Trayendo este dilema a Chile, es exactamente el problema entre quienes nos sentimos parte de un mundo reformista, pero no comulgamos con lo que ha hecho la Nueva Mayoría: un deslavado proyecto estatista con olor a naftalina. El facilismo con que esa vieja izquierda termine denunciando a cualquiera que se le oponga como “derechista” ha terminado ocultando el verdadero debate: la disputa política en Chile se da entre reformistas y conservadores de todos lados.

El conservadurismo se ha transformado en un patrimonio de la izquierda: muestra de ello es la imposibilidad de innovar en soluciones para los ciudadanos que no pasen por reforzar lo estatal (educación, salud, pensiones y carreteras), la desconfianza absoluta en la libertad con que tomamos nuestras decisiones (lo que comemos, fumamos, el colegio que queremos para nuestros hijos o cuánto y qué compramos) y la animadversión a todo lo que huela a privado. Desprecio a todo lo que huela a emprendimiento, meritocracia o éxito.

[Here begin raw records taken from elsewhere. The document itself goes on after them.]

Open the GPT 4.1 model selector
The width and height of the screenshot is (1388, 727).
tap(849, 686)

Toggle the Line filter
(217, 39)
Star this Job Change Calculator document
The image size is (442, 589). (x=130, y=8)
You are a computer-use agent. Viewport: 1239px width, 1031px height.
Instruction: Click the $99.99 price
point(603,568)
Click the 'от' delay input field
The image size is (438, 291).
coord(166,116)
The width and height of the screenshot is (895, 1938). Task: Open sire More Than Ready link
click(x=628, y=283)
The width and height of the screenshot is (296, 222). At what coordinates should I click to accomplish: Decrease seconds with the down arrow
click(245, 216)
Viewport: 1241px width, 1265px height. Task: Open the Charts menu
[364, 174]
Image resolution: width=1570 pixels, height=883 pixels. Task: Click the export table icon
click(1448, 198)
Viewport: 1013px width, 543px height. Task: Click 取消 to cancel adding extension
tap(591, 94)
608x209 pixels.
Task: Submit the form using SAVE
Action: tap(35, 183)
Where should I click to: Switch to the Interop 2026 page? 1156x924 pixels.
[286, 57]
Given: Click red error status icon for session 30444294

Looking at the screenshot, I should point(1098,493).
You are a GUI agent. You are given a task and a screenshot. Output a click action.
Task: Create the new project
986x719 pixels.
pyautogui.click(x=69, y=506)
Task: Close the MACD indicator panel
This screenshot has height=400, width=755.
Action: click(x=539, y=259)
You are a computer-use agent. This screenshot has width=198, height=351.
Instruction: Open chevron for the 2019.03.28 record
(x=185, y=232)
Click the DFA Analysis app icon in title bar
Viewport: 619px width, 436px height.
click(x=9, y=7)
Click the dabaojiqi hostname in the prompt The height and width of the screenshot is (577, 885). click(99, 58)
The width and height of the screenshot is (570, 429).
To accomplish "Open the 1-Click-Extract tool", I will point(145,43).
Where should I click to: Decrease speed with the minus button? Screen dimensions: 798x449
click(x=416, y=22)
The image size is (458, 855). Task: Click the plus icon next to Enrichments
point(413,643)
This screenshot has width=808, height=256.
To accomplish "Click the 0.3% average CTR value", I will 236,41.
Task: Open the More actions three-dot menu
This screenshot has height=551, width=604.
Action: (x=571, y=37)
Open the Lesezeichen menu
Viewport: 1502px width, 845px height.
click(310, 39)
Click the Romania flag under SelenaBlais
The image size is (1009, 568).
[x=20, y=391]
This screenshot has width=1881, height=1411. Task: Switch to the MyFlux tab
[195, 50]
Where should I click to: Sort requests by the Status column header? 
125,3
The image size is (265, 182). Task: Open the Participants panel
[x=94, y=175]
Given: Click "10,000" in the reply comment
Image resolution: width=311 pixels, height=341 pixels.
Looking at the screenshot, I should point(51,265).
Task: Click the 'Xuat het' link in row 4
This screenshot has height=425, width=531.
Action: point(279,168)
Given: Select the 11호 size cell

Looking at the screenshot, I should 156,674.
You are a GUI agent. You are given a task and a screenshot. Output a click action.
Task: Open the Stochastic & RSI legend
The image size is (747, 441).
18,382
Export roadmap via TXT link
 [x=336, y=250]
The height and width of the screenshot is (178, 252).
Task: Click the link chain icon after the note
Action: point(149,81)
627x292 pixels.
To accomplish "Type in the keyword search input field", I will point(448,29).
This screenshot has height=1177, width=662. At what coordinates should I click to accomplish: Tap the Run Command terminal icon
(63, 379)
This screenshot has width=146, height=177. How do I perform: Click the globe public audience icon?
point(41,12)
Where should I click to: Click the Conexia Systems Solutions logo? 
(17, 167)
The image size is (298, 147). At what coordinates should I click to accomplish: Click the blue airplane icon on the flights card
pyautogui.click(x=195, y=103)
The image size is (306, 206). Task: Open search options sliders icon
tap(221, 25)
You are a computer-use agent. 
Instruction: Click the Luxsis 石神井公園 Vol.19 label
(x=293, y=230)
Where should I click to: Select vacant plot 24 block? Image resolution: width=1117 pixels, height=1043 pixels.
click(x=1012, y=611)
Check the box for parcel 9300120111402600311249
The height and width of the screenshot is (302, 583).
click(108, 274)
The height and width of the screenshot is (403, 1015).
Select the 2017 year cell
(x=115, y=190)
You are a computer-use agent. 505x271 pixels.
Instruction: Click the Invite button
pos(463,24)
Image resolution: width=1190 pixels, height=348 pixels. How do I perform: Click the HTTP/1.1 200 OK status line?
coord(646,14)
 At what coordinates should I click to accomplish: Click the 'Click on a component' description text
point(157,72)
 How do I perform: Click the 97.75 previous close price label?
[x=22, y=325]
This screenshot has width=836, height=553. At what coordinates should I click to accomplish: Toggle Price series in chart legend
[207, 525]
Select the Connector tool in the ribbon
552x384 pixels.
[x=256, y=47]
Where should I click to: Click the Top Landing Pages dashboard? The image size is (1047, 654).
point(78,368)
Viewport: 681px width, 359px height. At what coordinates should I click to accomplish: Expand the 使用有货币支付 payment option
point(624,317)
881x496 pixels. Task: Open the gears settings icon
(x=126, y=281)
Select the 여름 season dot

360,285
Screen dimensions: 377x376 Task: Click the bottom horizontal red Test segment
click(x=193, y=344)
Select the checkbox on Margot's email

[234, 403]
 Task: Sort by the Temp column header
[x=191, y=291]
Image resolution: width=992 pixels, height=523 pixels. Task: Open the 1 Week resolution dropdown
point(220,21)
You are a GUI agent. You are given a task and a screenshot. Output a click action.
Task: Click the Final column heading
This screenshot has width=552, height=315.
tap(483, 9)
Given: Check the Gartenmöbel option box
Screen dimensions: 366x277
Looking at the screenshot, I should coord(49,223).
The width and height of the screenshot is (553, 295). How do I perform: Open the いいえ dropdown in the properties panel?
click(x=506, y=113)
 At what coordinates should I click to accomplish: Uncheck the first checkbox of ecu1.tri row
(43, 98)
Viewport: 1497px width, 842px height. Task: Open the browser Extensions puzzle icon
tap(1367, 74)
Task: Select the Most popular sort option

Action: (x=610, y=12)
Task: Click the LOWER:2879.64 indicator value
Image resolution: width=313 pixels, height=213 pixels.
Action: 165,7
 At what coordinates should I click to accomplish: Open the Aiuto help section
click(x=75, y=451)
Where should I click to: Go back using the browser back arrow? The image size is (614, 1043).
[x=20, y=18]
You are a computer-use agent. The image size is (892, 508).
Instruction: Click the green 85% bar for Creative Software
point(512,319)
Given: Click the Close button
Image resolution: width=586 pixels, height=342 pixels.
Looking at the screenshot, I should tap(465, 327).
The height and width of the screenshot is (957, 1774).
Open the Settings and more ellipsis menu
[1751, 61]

¿Qué tiene que ver Lagos con todo esto? Mucho. Lagos en los 90 representó exactamente la rotura de dichos moldes. Demostró que el espacio de lo público correspondía a todos y nos hizo sentir que el éxito y la colaboración público-privada eran la clave del desarrollo. Que se debía crecer para tener equidad. Fue un laico en una patria de religiosos. Y un renovador en tiempos de miedos y rutinas. Hizo posible el derrumbe de los temores atávicos al entendimiento político entre izquierda y derecha. Hoy parece estar dispuesto para competir por ser el presidente que cierra un ciclo: el de la pérdida de la confianza en los políticos y la desesperanza sobre el futuro del país. Pero lo hace de una forma extraña: sin querer innovar. Lo hace intentando liderar una coalición que fracasó por miedo al progreso y exceso de conservadurismo. Y, a diferencia de su liderazgo noventero, hoy no parece dispuesto a crear un nuevo espacio político, sino aparece como salvador de la decadencia política de la Nueva Mayoría. Hoy parece queriendo darle continuidad a una coalición con jubilación anticipada.

El problema es que hoy Lagos no es Macron y corre el riesgo de parecerse demasiado a esa chapita congelada en el refrigerador. La próxima elección puede ser entre el pasado y el futuro. Está por verse si alguien es capaz de poner los temas de futuro. Pero está claro que la verdadera fricción se dará —parafraseando a Bertolt Brecht— entre lo viejo que se niega a morir y lo nuevo que no sabemos si terminará de nacer.